La ñerez sobajada se sitúa en términos sociomorales al nivel de la persecución de una Parábola con mayúsculas, cuyos antecedentes en nuestro cine nacional habría que buscarlos en el patético arribista barrial Víctor Parra vuelto homicida involuntario con medicamentos inocuos de Los Fernández de Peralvillo de Alejandro Galindo (con libreto basado en una pieza moralista de Juan H. Durán y Casahonda, 1953) o del noble doctor en medicina Ignacio López Tarso enfrentado por interpósita paciente al brutal acaparador de maíz y frijol Pedro Armendáriz de El hambre nuestra de cada día del norteño Rogelio A. González (con guion moralino de Janet y Luis Alcoriza sobre un argumento del actor Alfredo Varela hijo), más todos los edificantes Ríos Escondidos y Rebozos de Soledad y Tarahumaras que en el cine mexicano de crítica social positiva / negativa, aunque ahora de trata de una obra edificante sin moraleja y con final abierto, en la que desde un primer momento empiezan a intervenir elementos tan dispares como la presencia bombástica de los bombardeantes medios de comunicación masiva (la radio, la TV con declaraciones municipales) como vehículo y parte del contexto corrupto, la obviedad de una mudanza caracterológica como sorpresiva elipsis fundada en lo arbitrario, la empatía de pronto rota con un personaje repentinamente distante, la esquemática ausencia de profundidad psicológica utilizada como un atributo distanciante y didáctico, o así.
La ñerez sobajada rebasa con mucho el mero estudio o tributo dramatizado a la histeria que pareciera anunciar el título del film, siempre más allá de una simple enfermedad nerviosa y las constantes alteraciones psíquicas y súbitos cambios emocionales que la caracterizan o acompañan, un más acá de cualquier intensa excitación circunstancial y sus anómalas reacciones excesivas o neuróticas, un estado entre la afección mental y la elección compulsiva y libre, un colapso relacional que tiene algo de sagrado.
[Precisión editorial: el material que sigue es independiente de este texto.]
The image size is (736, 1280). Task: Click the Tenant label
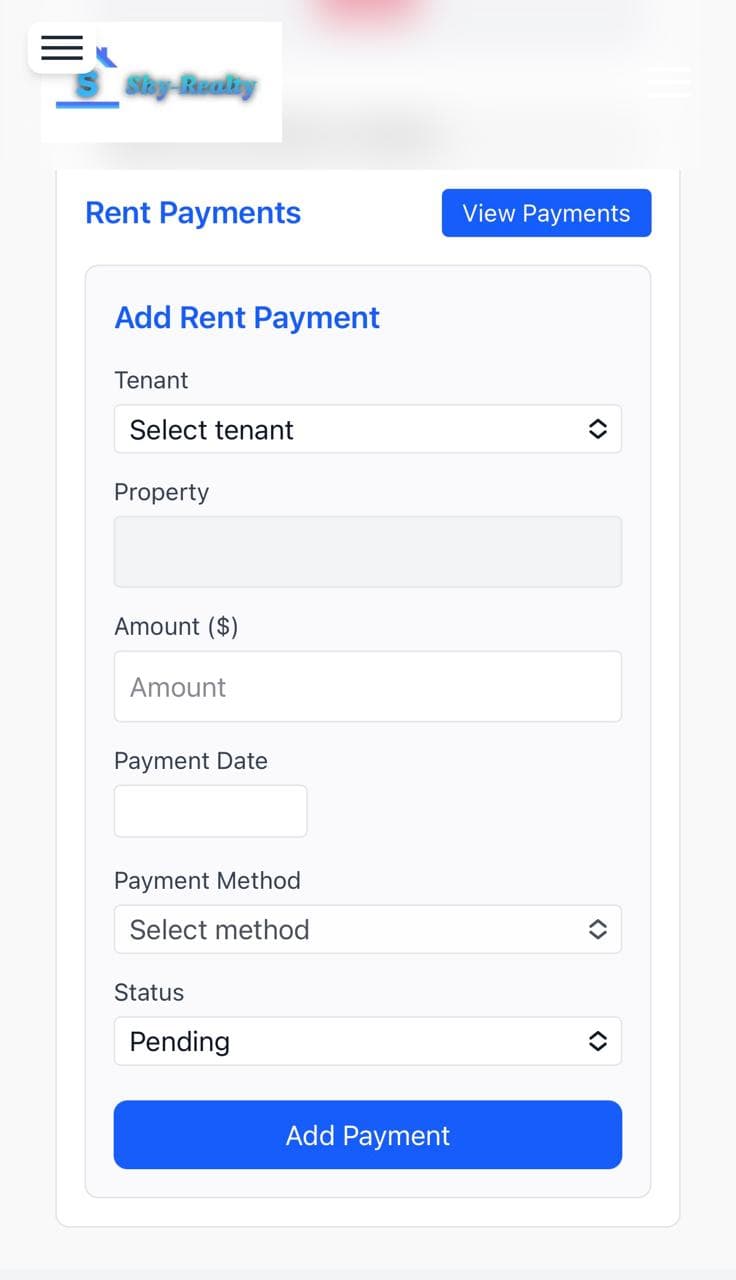(x=151, y=380)
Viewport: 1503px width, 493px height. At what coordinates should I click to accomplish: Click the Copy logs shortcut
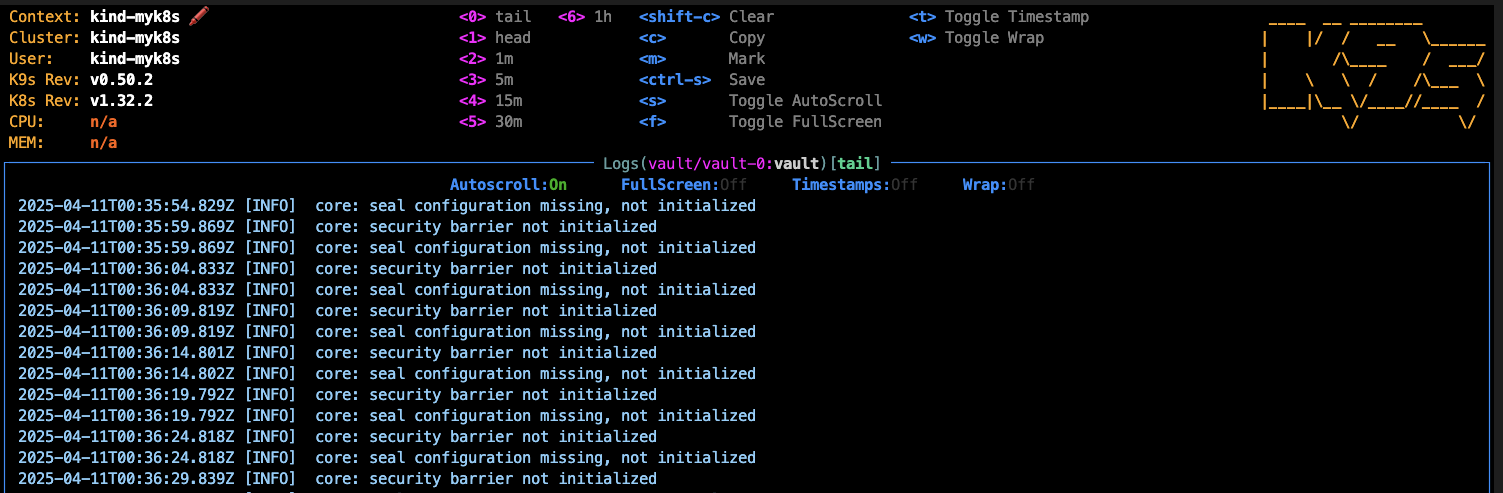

Y la ñerez sobajada retorna a su punto de partida para permitirle al individuo escuchar en el callejero aislamiento de su auto la buena noticia evangélica (“Por cierto, es niña; ven pronto”) y trascender su asfixiada parálisis de la voluntad para que la parsimonia del auto al arrancar se funda sobre la impunidad ¿perentoria, transitoria, definitiva? y se confunda con la lentitud musical del momento revivido.